Le Bulletin Officiel - logoDans le cadre de l’organisation des soins et des urgences dans les établissements scolaires, et en référence au BO hors-série n°1 du 6 janvier 2000, seul le SAMU est habilité à réguler à distance la prise en charge médicale d’une personne en détresse.

Faut-il l’autorisation des parents pour transporter l’enfant ?

  • « La brigade des sapeurs pompiers n’effectue pas l’évacuation ni le transport de la victime mineure sans le consentement (écrit ou oral) de la ou des personnes exerçant l’autorité parentale ou ayant la garde de l’enfant », précise le général de division Joël PRIEUR, commandant la brigade de sapeurs-pompiers de Paris.
  • Mais il ajoute : « L’avis médical pris lors d’un contact à la régulation médicale, au regard de l’état de santé du mineur et de l’urgence absolue, peut cependant exonérer le chef d’équipe de la procédure. »

Faut-il un accompagnateur ?

  • En milieu scolaire, voici les consignes internes, données par le général Debarnot, commandant la brigade de sapeurs-pompiers de Paris, le 19 décembre 2002 :
    « En milieu scolaire, lors de la prise en charge d’un mineur par un moyen de transport non médicalisé de la brigade de sapeurs-pompiers de Paris, la présence d’un adulte accompagnant n’est pas obligatoire.

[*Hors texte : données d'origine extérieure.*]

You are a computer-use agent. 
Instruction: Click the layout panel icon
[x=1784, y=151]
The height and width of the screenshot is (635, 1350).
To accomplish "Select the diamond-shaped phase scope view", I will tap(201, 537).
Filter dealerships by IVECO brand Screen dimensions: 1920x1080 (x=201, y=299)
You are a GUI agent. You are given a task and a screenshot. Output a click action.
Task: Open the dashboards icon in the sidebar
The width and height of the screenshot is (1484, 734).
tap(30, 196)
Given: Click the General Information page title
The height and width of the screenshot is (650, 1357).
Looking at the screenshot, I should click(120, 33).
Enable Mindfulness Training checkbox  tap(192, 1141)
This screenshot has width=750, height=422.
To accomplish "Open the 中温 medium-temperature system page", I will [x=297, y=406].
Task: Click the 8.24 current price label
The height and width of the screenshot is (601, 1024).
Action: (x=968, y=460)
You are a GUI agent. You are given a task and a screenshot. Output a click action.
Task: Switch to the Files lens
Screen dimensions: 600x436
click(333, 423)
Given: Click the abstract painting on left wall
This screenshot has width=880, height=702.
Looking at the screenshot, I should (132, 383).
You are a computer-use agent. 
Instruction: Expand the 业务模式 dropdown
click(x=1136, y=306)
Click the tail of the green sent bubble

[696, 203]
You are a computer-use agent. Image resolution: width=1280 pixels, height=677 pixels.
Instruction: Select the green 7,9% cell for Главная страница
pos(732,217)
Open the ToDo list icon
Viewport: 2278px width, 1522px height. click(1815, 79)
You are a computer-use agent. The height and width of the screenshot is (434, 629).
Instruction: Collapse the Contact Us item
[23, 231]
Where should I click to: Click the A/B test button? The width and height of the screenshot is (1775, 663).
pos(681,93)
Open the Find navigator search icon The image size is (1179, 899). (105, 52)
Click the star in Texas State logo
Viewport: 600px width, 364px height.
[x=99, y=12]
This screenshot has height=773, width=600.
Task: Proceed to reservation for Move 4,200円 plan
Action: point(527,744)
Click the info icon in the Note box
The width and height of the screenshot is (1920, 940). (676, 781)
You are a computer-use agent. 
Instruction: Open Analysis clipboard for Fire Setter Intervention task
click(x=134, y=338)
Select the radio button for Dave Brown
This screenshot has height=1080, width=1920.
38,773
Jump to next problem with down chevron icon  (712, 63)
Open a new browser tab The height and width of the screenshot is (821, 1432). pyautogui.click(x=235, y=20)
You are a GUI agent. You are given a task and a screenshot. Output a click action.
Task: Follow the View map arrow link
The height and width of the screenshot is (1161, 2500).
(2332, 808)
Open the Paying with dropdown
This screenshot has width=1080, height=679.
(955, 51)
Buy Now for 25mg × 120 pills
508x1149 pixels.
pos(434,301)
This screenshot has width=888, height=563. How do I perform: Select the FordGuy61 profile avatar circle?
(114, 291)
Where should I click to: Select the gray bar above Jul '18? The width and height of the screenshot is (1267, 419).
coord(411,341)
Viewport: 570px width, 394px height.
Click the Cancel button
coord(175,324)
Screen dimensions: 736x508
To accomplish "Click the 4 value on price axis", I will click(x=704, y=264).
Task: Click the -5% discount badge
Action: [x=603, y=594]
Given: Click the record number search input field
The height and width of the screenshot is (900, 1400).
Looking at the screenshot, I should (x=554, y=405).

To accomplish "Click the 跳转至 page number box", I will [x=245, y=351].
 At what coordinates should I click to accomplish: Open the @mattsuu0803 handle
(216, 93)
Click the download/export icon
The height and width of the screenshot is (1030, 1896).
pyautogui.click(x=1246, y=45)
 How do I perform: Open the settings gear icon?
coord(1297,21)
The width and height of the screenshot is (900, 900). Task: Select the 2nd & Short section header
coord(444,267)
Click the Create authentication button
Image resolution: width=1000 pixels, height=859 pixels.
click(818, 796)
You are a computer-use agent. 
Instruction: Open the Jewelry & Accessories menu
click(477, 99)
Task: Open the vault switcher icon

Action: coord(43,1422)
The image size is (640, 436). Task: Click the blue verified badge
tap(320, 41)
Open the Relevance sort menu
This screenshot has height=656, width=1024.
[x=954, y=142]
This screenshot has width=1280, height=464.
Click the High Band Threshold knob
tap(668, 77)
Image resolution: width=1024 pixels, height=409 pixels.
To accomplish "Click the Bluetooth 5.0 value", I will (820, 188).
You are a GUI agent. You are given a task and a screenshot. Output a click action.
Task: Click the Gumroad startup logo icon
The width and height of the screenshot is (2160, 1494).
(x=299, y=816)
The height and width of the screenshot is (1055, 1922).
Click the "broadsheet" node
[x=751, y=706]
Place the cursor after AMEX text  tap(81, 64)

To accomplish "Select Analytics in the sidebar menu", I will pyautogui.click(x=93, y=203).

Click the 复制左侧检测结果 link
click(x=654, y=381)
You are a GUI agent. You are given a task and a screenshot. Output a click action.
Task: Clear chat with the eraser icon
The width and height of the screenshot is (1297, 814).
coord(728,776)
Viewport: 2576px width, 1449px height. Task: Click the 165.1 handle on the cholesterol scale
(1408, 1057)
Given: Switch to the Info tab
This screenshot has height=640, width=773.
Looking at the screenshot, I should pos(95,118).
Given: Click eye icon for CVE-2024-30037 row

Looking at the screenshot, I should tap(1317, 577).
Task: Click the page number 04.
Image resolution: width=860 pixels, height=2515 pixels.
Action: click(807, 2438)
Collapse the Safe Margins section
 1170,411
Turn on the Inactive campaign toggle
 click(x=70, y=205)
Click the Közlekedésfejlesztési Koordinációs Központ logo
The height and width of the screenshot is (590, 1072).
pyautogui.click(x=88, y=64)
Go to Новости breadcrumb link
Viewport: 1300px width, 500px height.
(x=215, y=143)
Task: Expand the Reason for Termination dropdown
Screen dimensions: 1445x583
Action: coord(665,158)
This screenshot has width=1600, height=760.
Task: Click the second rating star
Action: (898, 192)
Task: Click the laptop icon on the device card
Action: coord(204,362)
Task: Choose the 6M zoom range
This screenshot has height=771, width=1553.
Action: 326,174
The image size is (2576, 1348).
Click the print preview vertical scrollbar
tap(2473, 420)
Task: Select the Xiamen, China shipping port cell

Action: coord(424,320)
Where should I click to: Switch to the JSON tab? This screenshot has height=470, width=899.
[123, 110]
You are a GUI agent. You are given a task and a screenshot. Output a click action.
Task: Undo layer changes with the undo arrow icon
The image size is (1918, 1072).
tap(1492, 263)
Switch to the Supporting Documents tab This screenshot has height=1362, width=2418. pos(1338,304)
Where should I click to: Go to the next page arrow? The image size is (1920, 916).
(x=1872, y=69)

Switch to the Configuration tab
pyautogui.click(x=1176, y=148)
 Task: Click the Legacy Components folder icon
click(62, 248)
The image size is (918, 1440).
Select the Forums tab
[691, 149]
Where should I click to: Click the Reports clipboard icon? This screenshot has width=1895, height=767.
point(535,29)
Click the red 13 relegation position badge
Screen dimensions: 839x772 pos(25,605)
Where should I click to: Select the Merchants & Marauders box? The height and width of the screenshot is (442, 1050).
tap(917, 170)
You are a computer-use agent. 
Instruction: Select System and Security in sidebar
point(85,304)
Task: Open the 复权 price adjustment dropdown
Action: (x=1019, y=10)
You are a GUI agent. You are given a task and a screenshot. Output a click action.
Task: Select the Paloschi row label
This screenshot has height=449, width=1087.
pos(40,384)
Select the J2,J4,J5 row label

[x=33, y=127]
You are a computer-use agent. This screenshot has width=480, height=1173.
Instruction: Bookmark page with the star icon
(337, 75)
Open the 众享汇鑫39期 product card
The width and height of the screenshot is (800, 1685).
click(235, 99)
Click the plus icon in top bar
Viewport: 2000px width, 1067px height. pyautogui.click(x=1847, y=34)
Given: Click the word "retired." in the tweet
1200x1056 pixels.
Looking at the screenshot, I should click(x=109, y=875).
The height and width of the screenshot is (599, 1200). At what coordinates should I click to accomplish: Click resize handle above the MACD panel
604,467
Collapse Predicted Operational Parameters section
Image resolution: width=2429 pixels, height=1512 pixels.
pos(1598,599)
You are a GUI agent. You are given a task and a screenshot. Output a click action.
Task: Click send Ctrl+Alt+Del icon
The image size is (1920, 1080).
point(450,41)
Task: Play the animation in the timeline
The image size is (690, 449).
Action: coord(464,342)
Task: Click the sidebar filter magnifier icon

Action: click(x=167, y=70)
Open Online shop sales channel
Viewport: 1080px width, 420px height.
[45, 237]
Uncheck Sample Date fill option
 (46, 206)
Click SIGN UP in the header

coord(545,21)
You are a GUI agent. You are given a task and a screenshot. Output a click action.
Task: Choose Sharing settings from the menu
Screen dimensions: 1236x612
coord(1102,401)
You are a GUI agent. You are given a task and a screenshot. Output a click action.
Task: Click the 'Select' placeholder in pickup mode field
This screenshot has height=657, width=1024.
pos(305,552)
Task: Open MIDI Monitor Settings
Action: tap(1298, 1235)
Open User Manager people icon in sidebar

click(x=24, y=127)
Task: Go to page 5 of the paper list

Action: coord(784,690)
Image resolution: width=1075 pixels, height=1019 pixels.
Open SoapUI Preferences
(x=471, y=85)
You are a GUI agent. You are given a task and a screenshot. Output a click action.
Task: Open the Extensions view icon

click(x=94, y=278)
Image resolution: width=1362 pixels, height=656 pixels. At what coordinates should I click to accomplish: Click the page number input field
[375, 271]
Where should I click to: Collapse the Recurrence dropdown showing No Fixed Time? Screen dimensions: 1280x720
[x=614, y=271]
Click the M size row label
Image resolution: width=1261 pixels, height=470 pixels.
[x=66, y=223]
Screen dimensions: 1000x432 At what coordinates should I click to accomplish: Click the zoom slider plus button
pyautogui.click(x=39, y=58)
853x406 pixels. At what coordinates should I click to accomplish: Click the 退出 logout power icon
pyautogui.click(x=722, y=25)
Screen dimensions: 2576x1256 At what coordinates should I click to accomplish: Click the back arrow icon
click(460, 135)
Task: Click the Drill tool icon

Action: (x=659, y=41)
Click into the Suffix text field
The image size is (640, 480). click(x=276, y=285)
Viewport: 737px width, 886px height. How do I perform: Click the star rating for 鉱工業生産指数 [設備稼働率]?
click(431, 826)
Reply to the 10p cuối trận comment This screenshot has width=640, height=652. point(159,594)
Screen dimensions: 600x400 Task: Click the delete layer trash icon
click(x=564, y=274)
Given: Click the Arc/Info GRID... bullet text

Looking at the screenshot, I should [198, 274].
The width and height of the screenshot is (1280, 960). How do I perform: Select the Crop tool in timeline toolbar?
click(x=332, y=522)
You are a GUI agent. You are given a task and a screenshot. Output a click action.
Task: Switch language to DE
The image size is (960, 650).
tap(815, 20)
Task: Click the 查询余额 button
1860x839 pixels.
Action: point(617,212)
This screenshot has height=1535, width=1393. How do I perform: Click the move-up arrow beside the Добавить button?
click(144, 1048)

En revanche, elle est tolérée, sur demande du chef d’établissement ou de son représentant qualifié ».
  • Voici les précisions données par le général de division Joël PRIEUR, commandant la brigade de sapeurs-pompiers de Paris, le 30 avril 2009, au directeur de l’académie à propos de l’accompagnement :
    « Si l’accompagnement n’est imposé par aucun texte, il apparaît souhaitable de maintenir l’usage ».
    « La présence d’un adulte accompagnateur lors du transport ne constitue effectivement pas une obligation. »
    « L’habitude prise par les sapeurs-pompiers de Paris de demander la présence d’un adulte accompagnateur jusqu’à l’hôpital n’a pas pour effet d’ériger cette pratique en règle. »
  • La revue Les Risques du métier, le magazine de l’autonome de solidarité laïque, apporte à la question « un enseignant doit-il rester auprès d’un enfant lors de son évacuation en ambulance ? » la réponse suivante :
    « Non. Selon la note de 1999 relative au protocole sur l’organisation des soins et des d’urgences, rien n’indique qu’un enseignant doive monter dans l’ambulance avec un élève évacué suite à un accident scolaire. Un tel accompagnement de l’élève par un adulte de la communauté éducative ne présente d’ailleurs pas d’utilité sur le plan des décisions d’actes médicaux d’urgence éventuels lors du transport sanitaire, ou, plus tard, dans la structure de soins. La seule obligation qui revient à l’institution scolaire est de joindre au plus vite les parents ou le représentant légal de l’enfant et de leur signifier la prise en charge de leur enfant par les secours ainsi que l’hôpital dans lequel celui-ci est transporté. Après consultation du centre de secours des pompiers de Paris, le service documentation de la FAS & USU a obtenu confirmation que les pompiers n’avaient pas de directive nationale les obligeant à faire monter un adulte référent pour le transport d’un enfant mineur. Ils doivent juste s’assurer que les parents ou le représentant légal seront avertis du transport de l’enfant. Bien sûr la présence de l’enseignant peut s’avérer utile pour rassurer ou calmer un enfant ; aussi faudra-t-il agir au cas par cas.  » (n° 13, juin 2009).